Luke Graham has urged the UK Government to use the optimism created by the competition and invest in new facilities across the country.
Insisting sport can be political, the former Ochil and South Perthshire MP told The Scotsman “sport can unite, not just divide the UK”.
He said: “The big positive from Euro 2020 from a British perspective was the young talent and potential on display from each corner of the UK, and the optimism players brought supporters and young people across our islands. Now the competition is over, we should use this moment to turn optimism into positive outcomes and nurture talent across the country.
"This could be done by creating a UK-wide grassroots (male and female) football competition, part funded by the UK Government using the investment powers contained within the Internal Market Act.
“A new grassroots youth or youth and adult league could allow players to play from, and for, every part of the country, providing new investment into club facilities and new opportunities, levelling up in deprived areas all over the UK.
"At its most ambitious, such a league could take inspiration from the American college football, building relationships and scholarships with colleges and universities across the country.
"Such a league would also have the advantage of circumnavigating some of the issues many have struggled with incorporating professional football teams into a UK league eg, the many discussions about having Celtic/Rangers playing in the English Premiership.
“Euro 2020 has been an upbeat experience for many. Launching a new UK-wide grassroots league could be a positive legacy for all.”
Mr Graham had departed Downing Street after a dispute inside No.10 over the UK Government's strategy to combat growing support for Scottish independence.
He was replaced by Oliver Lewis, only for the Vote Leave veteran to quit his role less than a fortnight after being appointed as head of the Union Unit.

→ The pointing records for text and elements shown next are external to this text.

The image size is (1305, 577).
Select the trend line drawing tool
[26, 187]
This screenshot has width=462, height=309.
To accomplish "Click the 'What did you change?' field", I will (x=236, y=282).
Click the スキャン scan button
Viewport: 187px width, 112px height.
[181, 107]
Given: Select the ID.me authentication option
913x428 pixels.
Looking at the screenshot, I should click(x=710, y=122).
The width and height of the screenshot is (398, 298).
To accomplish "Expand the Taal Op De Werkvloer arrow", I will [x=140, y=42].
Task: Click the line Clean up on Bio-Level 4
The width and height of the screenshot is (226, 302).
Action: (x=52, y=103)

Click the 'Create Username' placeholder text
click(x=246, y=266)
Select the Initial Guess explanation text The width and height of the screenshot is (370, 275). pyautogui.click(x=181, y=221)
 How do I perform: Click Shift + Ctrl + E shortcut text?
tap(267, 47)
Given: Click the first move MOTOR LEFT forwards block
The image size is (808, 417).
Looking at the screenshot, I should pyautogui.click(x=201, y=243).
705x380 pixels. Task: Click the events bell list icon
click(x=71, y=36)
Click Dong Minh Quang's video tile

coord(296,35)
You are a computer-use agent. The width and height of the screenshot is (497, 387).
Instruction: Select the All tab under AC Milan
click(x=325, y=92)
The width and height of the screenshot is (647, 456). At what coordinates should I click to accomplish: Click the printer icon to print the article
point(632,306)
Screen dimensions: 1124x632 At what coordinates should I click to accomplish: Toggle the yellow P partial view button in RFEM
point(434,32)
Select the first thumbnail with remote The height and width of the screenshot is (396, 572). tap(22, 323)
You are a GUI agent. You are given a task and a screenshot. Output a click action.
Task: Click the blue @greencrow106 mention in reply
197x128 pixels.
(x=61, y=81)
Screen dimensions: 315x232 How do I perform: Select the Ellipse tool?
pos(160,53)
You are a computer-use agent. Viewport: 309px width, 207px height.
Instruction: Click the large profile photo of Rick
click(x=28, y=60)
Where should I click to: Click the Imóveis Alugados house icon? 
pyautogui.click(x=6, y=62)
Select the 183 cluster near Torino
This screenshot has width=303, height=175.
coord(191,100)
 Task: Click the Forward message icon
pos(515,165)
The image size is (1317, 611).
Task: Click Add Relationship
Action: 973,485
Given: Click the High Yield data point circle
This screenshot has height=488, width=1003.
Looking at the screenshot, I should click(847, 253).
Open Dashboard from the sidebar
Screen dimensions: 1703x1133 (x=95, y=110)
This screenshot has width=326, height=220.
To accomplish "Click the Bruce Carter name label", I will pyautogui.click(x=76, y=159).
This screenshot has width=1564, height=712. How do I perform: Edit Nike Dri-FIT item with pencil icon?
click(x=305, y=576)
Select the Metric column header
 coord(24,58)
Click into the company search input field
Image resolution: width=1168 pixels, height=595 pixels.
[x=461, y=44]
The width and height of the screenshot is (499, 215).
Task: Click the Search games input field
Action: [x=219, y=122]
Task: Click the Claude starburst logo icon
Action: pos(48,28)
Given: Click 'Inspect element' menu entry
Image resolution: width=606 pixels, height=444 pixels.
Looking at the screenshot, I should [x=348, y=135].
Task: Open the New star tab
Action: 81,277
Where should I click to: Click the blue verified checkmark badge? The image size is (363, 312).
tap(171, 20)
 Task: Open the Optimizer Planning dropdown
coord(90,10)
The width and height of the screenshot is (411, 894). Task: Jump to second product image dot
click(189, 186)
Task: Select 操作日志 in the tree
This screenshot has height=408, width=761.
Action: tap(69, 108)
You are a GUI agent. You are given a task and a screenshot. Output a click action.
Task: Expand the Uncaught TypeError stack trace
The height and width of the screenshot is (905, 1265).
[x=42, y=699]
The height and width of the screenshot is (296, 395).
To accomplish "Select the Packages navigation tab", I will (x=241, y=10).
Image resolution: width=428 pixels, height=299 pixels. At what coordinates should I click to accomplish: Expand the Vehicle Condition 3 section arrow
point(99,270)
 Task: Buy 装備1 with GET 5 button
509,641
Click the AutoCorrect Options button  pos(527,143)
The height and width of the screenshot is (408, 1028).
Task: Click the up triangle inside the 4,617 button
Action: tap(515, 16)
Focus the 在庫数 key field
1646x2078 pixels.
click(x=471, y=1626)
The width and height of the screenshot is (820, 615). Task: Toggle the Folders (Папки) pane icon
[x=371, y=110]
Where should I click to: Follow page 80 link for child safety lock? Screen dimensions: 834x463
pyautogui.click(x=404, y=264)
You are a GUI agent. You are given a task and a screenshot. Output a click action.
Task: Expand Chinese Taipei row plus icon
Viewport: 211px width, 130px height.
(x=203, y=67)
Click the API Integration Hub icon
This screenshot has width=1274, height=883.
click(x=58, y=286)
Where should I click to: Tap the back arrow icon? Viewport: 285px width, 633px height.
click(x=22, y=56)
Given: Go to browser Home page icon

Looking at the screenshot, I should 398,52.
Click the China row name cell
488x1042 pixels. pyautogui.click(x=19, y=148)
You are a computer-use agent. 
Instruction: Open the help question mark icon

Mr Graham also criticised “nationalism” in sport and accused the SNP of using events to further their own goals.
He explained: “The day before the England-Italy final, ‘The National’ – that well-known separatist title – produced a typically nationalistic front page wishing for Italian success over England.
"Friendly rivalry in sport isn't a problem, inserting rampant nationalism into sport is.
“So, as we reflect on this summer's performances, real thought should be applied to what can be done to keep sporting competition friendly or, as American former baseball pitcher Bob Wells put it, ‘no enemies, just good old-fashioned rivalry’.
“Now many will think that is ridiculous that political parties would leverage large sporting or other cultural events for their own purpose, but in Scotland we have seen the SNP’s interference in many aspects of sporting and cultural life – from objecting to the use of ‘UK’ in the UK Festival 2022 to SNP politicians ‘advising’ that art should be sympathetic to the nationalist cause.
"These can be uniting themes, such as taking a stand against racism – as seen by the England players – or a divisive moment to distinguish one team/area/country above another. Place your bets on which nationalism would prefer."